Scandalo al “Boss delle cerimonie”, narcos pregiudicati protagonisti dell’ultima puntata. VIDEO

Napoli. Narcos pregiudicati dell’ultima puntata del “Boss delle Cerimonie”, il programma popolare su Real Time. Nella puntata in onda lo scorso 21 ottobre la piccola Antonietta detta ‘a Cinesa ha festeggiato la sua comunione. C’è tanto sfarzo: dalla serenata prima della festa con tanto di corteo in motocicletta di alcune personalità del Parco Verde alla limousine personalizzata, dal nutrito parterre di cantanti neomelodici all’abbigliamento costosissimo degli invitati. Spiccano orologi e t-shirt raffiguranti teschi, stelle nere e pistole, tutte griffate dallo stilista del momento, Philipp Plein, il cui costo medio per singolo capo si aggira intorno ai 400 euro.

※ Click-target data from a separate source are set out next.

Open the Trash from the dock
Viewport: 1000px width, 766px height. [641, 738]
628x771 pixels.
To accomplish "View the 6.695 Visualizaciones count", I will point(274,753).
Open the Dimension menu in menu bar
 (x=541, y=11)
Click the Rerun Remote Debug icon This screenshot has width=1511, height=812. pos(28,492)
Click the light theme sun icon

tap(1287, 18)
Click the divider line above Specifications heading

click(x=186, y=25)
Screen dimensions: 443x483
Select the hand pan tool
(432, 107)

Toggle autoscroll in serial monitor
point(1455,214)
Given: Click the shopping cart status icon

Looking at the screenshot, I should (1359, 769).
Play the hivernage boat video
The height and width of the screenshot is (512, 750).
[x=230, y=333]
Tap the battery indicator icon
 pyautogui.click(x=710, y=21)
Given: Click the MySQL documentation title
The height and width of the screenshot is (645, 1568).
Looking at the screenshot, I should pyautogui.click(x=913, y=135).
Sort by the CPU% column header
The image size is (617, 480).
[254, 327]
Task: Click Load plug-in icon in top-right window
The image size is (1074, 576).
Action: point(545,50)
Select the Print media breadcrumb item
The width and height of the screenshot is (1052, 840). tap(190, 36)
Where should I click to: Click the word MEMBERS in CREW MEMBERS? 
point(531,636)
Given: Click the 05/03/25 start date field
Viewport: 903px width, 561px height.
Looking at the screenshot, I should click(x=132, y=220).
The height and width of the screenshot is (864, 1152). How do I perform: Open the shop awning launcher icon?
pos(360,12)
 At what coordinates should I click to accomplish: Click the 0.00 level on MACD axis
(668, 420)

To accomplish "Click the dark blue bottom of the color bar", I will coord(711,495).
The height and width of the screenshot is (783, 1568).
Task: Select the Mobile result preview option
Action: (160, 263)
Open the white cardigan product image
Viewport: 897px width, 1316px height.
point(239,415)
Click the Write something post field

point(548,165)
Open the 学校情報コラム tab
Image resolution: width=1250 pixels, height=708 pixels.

La famiglia di Antonietta ‘a Cinesa abita al Parco Verde di Caivano, il quartiere della vergogna noto per l’omicidio della piccola Fortuna Loffredo, della morte piena di dubbi del piccolo Antonio Giglio. Un quartiere considerato come “la nuova Scampia” in cui si vende di tutto, dalla cocaina al kobrett, ed è proprio alle attività di spaccio di droga che il nome della famiglia della piccola Cinesa sembra essere legato.

Come riporta fanpage.it, il padre di Antonietta, grande protagonista della puntata in questione, è Mario Salvati, 40 anni, uomo con diversi precedenti alle spalle tutti legati alla detenzione di stupefacenti ai fini di spaccio, nel 2009 e nel 2012. Nel 2009, in particolare, fu colto in flagrante e immediatamente ammanettato. Con lui in quell’occasione c’era anche Giovanni Fucito, 39 anni, zio della piccola Antonietta presente in puntata quando arriva con – insieme al rombante e minaccioso corteo di moto – per renderle omaggio e dire alle telecamere: “Per me che sono lo zio, Antonietta è peggio di una figlia“. Il suo nome risulta accreditato nei titoli di coda, ma non appare come di consueto nel titolo in basso al momento delle dichiarazioni.

Su Real Time è andata in scena, così, la comunione di una bambina che apparterebbe ad una famiglia che ha fatto dello spaccio di stupefacenti la sua fonte di sostentamento. Una Narcos all’italiana più che una docufiction sulle cerimonie kitsch e sfarzose dell’entroterra campano.